Persian composer Hosseini to perform Baluchi concerto in Russia

June 8, 2009 - 0:0

TEHRAN -- Persian composer Mehdi Hosseini will perform his Baluchi concerto, utilizing folk music material from Iran’s Sistan and Baluchestan Provinces, at St. Petersburg’s House of Composers on June 11.

St. Petersburg-based American conductor Brad Cawyer along with musicians from the St. Petersburg Conservatory and Philharmonia will accompany Hosseini in the performance.
The concert offers further evidence that music provides an opportunity to broaden the audience’s perspective and create an atmosphere of awareness to the plight of others.
Georgy Firtich, director of the Association for Contemporary Music of St-Petersburg Composers Union has arranged the present season to foster a type of cultural understanding that stands as a marked contrast to that the Russian government.

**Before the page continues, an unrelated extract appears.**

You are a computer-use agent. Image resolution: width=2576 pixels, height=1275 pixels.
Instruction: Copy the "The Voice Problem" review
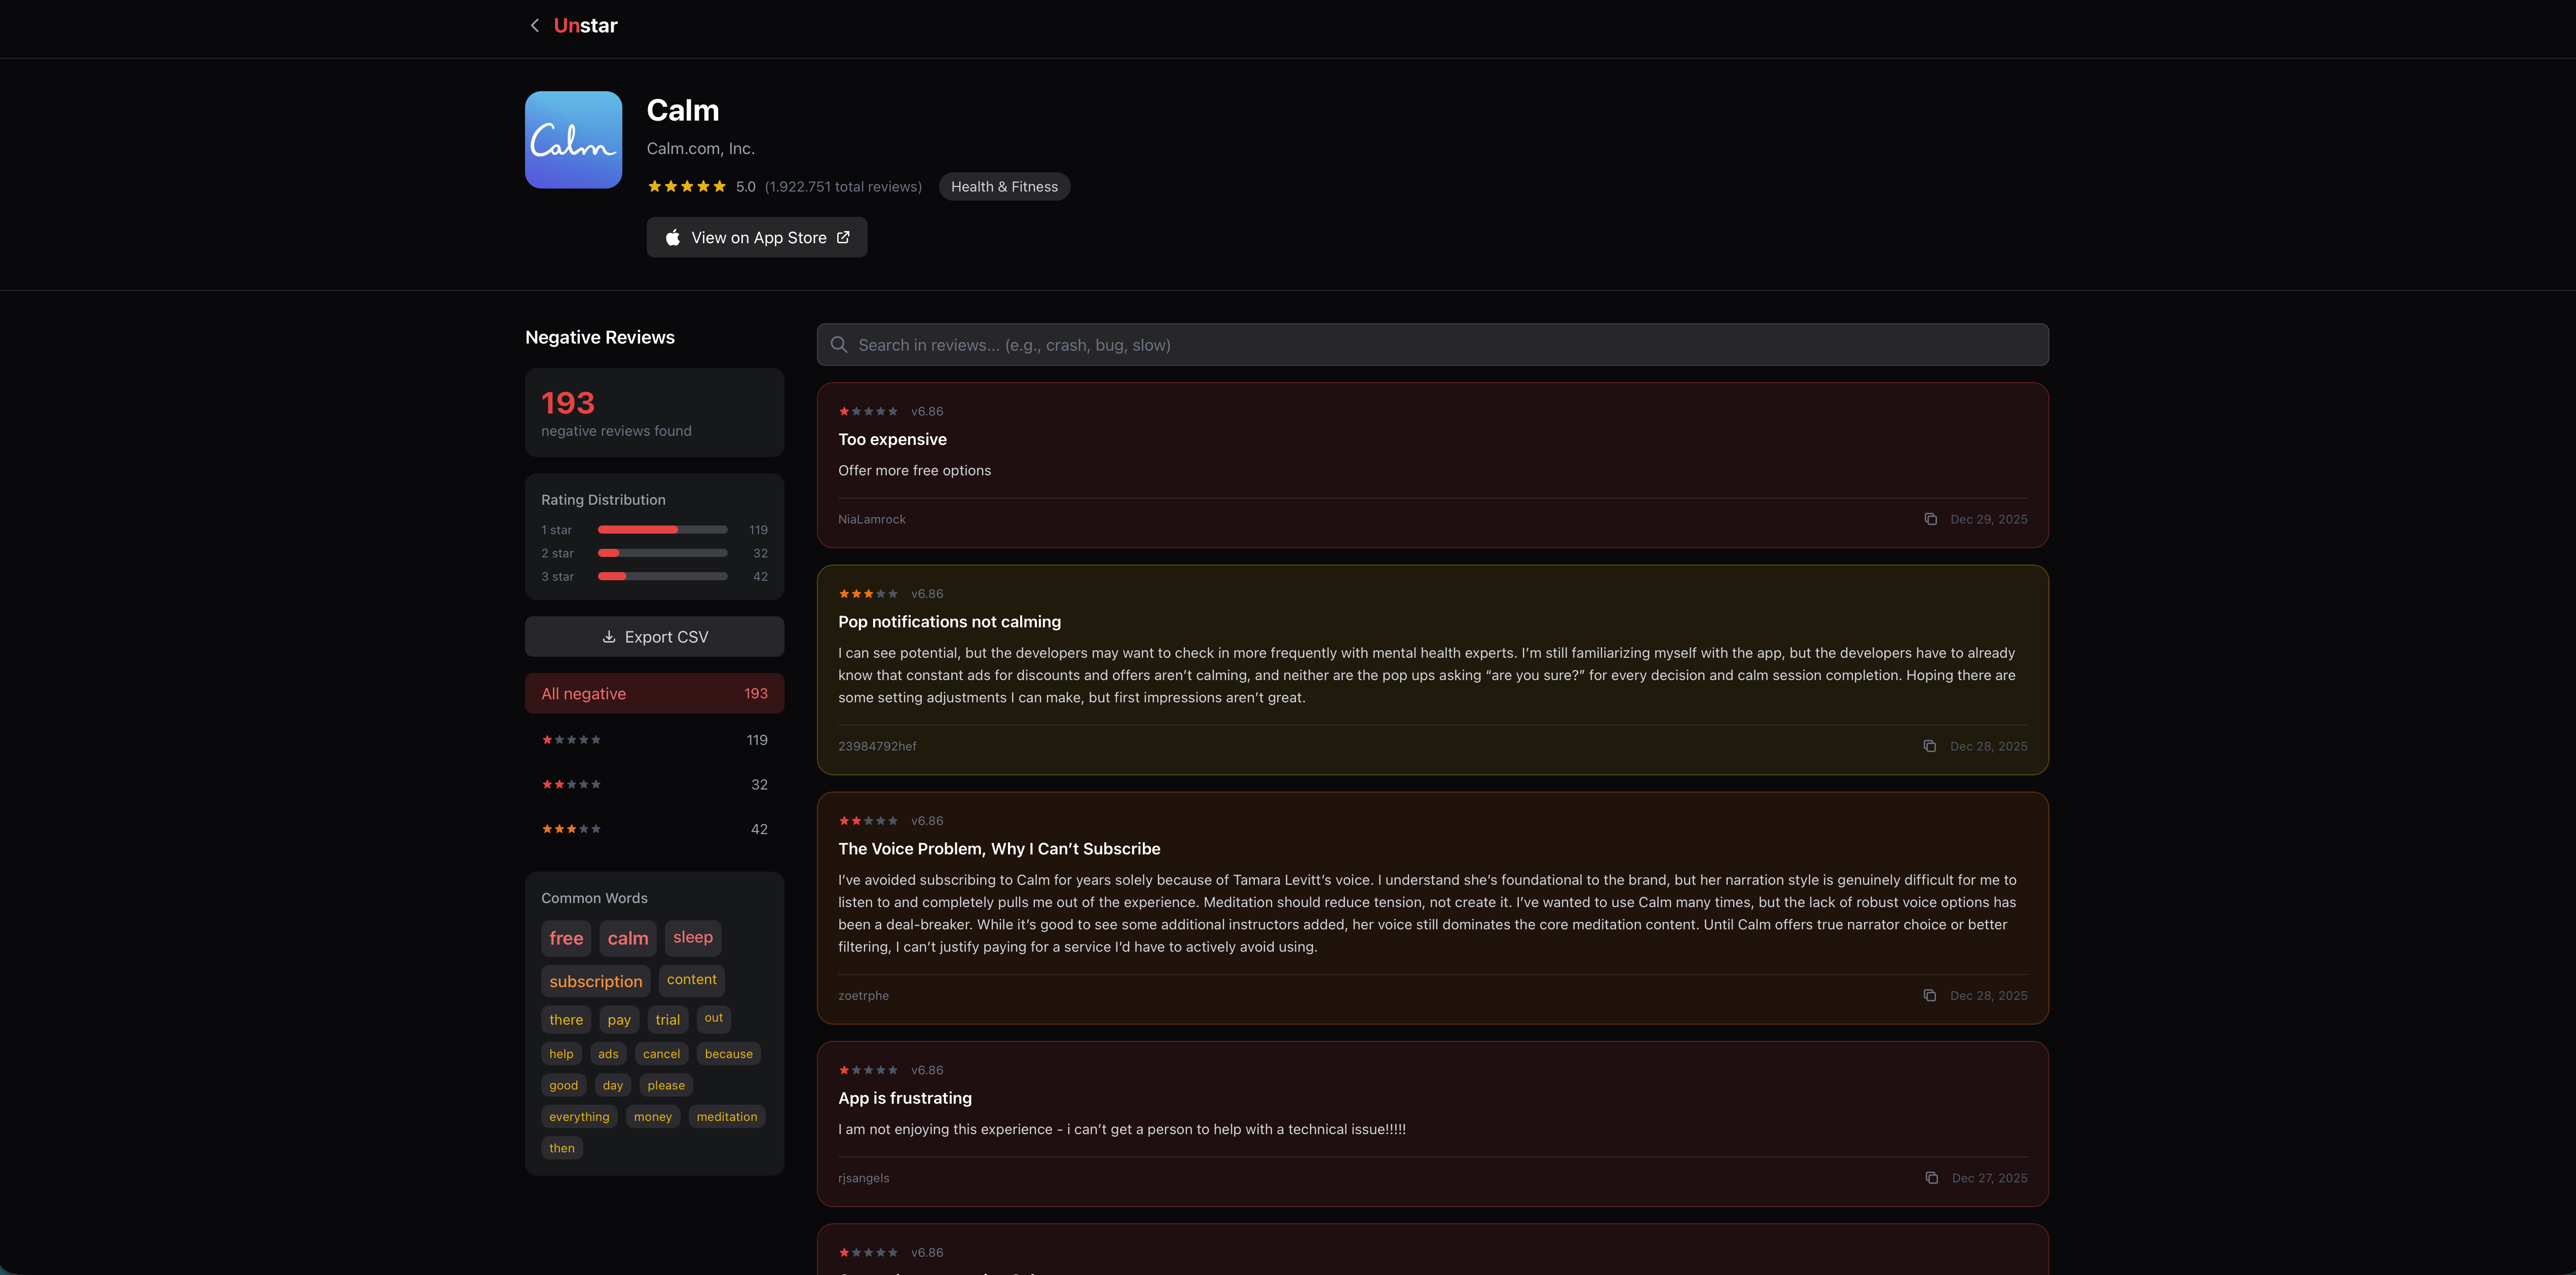pos(1930,995)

Mehdi Hosseini was born in 1979, in Tehran, where he studied music theory, Persian music and composition with Farhad Fakhreddini. He later completed his bachelors and masters degrees in composition at Saint Petersburg State Conservatory in St. Petersburg, Russia.

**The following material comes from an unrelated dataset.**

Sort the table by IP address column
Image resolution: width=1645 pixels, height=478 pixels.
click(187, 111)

There he studied composition with Alexander Mnatsakanian and afterwards took a postgraduate course with the composer Sergei Slonimsky and conducted research on Eastern music with Professor Tatiana Bershadskaya. Apart from his education in Russia, Hosseini has also been a student of the composer Nigel Osborne.
He has demonstrated his creative capabilities as a composer and his research abilities as an ethnomusicologist and theorist. Hosseini has written symphonic music and chamber orchestra pieces for ensembles and soloists in various compositional genres.

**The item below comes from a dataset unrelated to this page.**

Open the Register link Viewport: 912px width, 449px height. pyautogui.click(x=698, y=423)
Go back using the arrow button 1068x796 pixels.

At its core, his music reflects his on-going research into the astonishing variety of Persian regional folk music and, in particular, the structure of Maqami music. His music achieves a subtle fusion of contemporary composition with ancient Persian musical traditions which can be heard in his Quartets that utilize folk material from Northern Khorasan and Bakhtiari, his Symphony of Monody that is based on Lorestan songs, and his 2008 concerto for string quartet and chamber orchestra that finds its source in the Maqams of southeastern region of Torbat-e Jam.